Boosting Other Antifungal Agents
Bentonite’s most promising antifungal role may be as a carrier and amplifier for essential oils. When researchers combined a bentonite-containing film with peppermint oil, the anti-Candida effect was dramatic: a 40-millimeter inhibition zone, the largest measured in the study. Citronella oil paired with the bentonite film also outperformed citronella alone against Candida albicans, jumping from a 19-millimeter zone to 28 millimeters.
Not every combination worked synergistically. Calendula oil actually showed reduced effectiveness when paired with the film content, an antagonistic interaction. So the pairing matters. The strongest results came from peppermint and citronella, both of which contain compounds already known to disrupt fungal cell membranes. Bentonite likely helps by slowly releasing the oils and maintaining prolonged contact with fungal colonies.
Diaper Rash and Skin Applications
The most direct human evidence for bentonite’s skin-level antifungal benefit comes from a clinical trial on infant diaper rash, a condition frequently complicated by Candida overgrowth. In a double-blind trial of 60 infants, bentonite clay dramatically outperformed calendula, a commonly recommended natural remedy. Among infants treated with bentonite, 93.3% showed improvement within the first six hours, compared to 40% in the calendula group. By day three, 90% of the bentonite group had fully healed versus 36.7% of the calendula group. No side effects were observed in either group.

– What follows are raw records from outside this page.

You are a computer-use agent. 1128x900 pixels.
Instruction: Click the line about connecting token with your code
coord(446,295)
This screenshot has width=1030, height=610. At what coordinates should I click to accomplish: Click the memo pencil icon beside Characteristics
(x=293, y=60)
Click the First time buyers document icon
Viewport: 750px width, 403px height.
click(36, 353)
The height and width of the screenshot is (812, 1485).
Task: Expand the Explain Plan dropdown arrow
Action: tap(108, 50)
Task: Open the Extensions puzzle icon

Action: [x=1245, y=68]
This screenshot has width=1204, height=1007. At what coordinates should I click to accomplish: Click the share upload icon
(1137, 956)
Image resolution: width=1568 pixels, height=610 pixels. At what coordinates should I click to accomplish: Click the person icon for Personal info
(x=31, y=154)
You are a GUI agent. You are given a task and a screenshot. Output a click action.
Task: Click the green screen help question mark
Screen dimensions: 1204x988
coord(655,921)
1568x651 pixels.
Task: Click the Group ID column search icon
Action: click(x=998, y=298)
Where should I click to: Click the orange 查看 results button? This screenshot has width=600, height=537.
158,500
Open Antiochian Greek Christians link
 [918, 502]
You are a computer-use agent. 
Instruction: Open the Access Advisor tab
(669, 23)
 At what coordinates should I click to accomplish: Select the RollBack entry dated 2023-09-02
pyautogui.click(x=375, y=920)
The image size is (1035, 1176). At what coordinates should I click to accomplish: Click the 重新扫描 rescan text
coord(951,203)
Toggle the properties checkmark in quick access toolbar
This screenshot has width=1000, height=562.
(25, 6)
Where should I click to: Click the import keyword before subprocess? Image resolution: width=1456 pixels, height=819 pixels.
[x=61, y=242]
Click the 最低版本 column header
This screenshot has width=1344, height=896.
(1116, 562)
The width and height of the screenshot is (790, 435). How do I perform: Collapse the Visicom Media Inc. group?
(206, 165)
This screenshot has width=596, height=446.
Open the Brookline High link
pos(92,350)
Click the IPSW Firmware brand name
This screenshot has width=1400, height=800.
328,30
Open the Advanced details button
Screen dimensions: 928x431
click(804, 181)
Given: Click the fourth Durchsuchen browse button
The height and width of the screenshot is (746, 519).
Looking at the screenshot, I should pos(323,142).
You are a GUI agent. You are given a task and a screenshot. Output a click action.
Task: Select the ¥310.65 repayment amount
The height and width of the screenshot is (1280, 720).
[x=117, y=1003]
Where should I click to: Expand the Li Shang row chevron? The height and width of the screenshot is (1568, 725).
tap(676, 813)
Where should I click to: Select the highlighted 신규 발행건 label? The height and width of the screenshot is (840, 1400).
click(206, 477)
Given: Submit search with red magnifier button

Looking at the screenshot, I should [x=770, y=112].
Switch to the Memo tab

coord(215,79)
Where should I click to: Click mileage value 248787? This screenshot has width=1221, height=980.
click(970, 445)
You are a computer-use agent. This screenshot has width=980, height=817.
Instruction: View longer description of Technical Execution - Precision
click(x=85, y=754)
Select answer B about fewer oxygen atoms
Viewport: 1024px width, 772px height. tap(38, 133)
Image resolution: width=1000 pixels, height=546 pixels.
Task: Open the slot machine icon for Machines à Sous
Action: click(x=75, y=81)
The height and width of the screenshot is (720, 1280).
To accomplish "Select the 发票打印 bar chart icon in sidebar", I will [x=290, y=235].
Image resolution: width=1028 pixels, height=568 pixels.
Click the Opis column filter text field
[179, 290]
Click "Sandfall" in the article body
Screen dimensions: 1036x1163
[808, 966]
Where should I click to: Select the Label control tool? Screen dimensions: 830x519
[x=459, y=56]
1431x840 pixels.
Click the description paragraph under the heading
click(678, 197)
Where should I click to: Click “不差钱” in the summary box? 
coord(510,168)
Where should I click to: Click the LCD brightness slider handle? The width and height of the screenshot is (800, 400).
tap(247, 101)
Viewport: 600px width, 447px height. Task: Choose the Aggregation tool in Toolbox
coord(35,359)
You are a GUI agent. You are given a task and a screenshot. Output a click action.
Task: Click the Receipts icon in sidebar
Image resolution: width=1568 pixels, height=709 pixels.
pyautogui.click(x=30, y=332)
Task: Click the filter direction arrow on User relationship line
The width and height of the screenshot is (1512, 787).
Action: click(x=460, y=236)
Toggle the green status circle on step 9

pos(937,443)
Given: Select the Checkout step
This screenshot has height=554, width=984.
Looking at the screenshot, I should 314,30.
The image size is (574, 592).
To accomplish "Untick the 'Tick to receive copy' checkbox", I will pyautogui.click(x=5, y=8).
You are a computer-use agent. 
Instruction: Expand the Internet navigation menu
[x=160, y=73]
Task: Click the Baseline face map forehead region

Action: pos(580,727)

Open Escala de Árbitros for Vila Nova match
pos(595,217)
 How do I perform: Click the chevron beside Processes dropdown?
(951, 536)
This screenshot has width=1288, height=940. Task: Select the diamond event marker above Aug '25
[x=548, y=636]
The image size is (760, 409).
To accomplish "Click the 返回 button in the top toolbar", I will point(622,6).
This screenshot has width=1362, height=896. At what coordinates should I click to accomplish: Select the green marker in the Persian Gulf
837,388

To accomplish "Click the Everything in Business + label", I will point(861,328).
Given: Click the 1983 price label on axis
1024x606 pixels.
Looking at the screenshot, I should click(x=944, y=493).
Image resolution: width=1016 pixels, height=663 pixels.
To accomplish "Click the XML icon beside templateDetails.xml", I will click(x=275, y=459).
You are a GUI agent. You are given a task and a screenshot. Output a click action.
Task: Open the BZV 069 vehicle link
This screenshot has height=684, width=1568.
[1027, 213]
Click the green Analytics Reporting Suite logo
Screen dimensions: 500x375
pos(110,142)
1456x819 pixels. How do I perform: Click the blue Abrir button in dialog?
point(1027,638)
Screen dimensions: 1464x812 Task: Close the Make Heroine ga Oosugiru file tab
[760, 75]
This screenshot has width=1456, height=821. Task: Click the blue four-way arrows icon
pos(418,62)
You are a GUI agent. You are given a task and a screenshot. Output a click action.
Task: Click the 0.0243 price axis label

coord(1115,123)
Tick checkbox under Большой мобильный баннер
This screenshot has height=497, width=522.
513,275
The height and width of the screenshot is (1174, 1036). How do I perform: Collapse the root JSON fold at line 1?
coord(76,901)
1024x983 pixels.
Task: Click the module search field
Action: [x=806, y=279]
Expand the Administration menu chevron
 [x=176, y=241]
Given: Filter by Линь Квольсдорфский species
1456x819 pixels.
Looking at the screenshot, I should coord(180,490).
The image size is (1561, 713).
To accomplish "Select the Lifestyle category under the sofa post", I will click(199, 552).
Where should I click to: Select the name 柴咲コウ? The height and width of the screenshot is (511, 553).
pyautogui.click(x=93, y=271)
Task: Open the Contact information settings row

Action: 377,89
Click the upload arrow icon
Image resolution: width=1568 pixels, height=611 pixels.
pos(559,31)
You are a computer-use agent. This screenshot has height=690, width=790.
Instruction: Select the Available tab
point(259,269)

The researchers attributed bentonite’s speed partly to its ability to create a protective barrier that absorbs moisture and irritants while maintaining an alkaline microenvironment unfavorable to Candida. This combination of moisture control, toxin binding, and pH shift may explain why it works so well on fungal skin conditions even without a strong direct killing effect.
Safety Considerations
Bentonite clay products vary widely in purity. The U.S. Pharmacopoeia sets limits of 40 parts per million for lead and 5 parts per million for arsenic in bentonite products, but not all commercial clays meet these standards. The FDA has issued warnings about elevated lead levels in at least two widely available bentonite products marketed for medicinal use. If you’re using bentonite topically or considering internal use, choosing products that have been independently tested for heavy metals is important. Topical application on intact skin carries the least risk, while ingesting unregulated clay products poses the greatest concern for heavy metal exposure.